It is entitled “Be merciful, even as your Father is merciful” (Lk 6:36). Standing beside those who suffer on a path of charity the Message of Pope Francis for the XXX World Day of the Sick, which falls on 11 February 2022.
"Jesus’ invitation to be merciful like the Father - writes the Pope - has particular significance for healthcare workers. I think of all those physicians, nurses, laboratory technicians, the support staff and the caretakers of the sick, as well as the numerous volunteers who donate their precious time to assist those who suffer". People who have made their service a mission. Because Your hands, which touch the suffering flesh of Christ, can be a sign of the merciful hands of the Father".
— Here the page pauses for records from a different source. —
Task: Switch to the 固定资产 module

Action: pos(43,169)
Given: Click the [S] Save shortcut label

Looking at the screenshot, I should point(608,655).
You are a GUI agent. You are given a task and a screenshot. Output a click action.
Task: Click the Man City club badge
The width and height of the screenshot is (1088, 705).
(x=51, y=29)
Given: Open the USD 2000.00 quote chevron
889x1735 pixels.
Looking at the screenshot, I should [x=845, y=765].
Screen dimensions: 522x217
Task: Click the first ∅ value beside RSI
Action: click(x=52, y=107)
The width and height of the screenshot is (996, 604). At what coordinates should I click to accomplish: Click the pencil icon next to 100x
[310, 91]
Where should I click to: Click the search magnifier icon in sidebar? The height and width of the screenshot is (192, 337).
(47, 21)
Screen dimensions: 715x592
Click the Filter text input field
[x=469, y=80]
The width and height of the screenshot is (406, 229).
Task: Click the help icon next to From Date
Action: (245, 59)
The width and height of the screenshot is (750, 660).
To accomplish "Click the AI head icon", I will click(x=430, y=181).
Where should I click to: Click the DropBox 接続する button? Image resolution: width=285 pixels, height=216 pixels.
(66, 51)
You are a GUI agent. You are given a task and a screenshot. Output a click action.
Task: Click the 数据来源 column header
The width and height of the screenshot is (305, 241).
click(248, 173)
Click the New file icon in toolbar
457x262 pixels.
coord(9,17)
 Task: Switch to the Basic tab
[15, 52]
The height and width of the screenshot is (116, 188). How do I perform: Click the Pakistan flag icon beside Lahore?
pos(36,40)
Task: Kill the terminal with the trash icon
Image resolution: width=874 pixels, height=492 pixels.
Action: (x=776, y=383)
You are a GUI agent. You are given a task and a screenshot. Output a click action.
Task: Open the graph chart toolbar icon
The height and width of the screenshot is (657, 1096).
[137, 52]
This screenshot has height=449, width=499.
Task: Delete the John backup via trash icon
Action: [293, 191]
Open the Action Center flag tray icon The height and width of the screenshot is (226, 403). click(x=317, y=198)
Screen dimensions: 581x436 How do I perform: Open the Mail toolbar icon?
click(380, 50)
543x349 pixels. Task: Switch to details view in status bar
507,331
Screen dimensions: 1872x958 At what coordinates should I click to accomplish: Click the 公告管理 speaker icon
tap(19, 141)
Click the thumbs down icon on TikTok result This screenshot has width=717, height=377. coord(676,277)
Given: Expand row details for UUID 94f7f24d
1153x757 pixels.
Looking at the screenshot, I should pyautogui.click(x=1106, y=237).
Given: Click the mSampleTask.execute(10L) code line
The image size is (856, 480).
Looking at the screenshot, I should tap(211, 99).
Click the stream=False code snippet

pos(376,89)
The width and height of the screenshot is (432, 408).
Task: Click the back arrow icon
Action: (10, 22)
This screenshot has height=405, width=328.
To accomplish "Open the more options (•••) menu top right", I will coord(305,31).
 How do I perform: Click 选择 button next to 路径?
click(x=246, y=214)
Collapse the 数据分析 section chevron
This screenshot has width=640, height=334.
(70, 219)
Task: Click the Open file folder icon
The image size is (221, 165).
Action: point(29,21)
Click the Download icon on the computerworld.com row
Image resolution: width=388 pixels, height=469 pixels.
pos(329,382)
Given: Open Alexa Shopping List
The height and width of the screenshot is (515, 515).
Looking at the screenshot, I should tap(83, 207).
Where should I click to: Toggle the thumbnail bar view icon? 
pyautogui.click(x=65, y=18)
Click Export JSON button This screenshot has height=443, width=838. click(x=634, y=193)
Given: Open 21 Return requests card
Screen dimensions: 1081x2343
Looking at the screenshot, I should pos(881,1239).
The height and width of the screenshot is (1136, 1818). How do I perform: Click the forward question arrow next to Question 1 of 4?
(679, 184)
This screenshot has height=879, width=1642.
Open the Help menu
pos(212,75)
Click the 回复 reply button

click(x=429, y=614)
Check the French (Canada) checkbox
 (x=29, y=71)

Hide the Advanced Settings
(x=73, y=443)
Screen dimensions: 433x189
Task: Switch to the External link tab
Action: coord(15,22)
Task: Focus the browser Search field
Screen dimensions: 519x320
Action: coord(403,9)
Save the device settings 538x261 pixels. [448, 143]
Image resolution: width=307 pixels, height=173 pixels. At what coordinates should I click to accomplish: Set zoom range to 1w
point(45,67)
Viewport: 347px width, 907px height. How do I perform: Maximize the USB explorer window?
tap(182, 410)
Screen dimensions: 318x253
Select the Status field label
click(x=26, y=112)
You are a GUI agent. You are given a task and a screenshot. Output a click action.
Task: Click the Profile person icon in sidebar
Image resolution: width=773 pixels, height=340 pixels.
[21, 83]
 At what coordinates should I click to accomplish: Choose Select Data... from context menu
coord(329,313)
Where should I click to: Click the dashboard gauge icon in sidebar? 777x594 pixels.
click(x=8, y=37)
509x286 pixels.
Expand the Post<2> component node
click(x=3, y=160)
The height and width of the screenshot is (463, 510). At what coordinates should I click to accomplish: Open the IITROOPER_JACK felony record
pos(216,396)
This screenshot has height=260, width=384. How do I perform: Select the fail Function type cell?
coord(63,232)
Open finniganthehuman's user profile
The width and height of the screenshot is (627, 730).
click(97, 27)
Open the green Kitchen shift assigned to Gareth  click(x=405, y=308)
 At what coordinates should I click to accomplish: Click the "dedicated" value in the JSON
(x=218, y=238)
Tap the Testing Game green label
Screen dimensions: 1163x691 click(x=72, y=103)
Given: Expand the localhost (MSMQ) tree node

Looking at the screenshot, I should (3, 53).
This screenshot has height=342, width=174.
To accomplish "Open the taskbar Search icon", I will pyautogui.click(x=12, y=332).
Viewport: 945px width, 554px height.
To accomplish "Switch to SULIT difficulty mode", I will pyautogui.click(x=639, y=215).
The Pontiff recalls "the progress that medical science has made, especially in recent times; new technologies have made it possible to prepare therapies that are of great benefit to the sick; research continues to make a valuable contribution to eliminating old and new pathologies; rehabilitation medicine has greatly expanded its expertise and skills. None of this, however, must make us forget the uniqueness of each patient, his or her dignity and frailties". However, He issues a warning and calls for the patient to always be treated as a person with his own dignity. "None of this, however, must make us forget the uniqueness of each patient, his or her dignity and frailties. Patients are always more important than their diseases, and for this reason, no therapeutic approach can prescind from listening to the patient, his or her history, anxieties and fears. Even when healing is not possible, care can always be given. It is always possible to console, it is always possible to make people sense a closeness that is more interested in the person than in his or her pathology".
The Holy Father reaffirms the importance of Catholic healthcare institutions and their commitment to caring for and treating people. "At a time in which the culture of waste is widespread and life is not always acknowledged as worthy of being welcomed and lived, these structures, like “houses of mercy”, can be exemplary in protecting and caring for all life, even the most fragile, from its beginning until its natural end".
Finally, He concludes by recalling the indispensable service of the health care ministry, especially in spiritual assistance to the sick, and the commitment that each of us should have in making ourselves close to those who suffer. Because "the ministry of consolation is a task for every baptized person, mindful of the word of Jesus: “I was sick and you visited me” ( Mt 25:36)".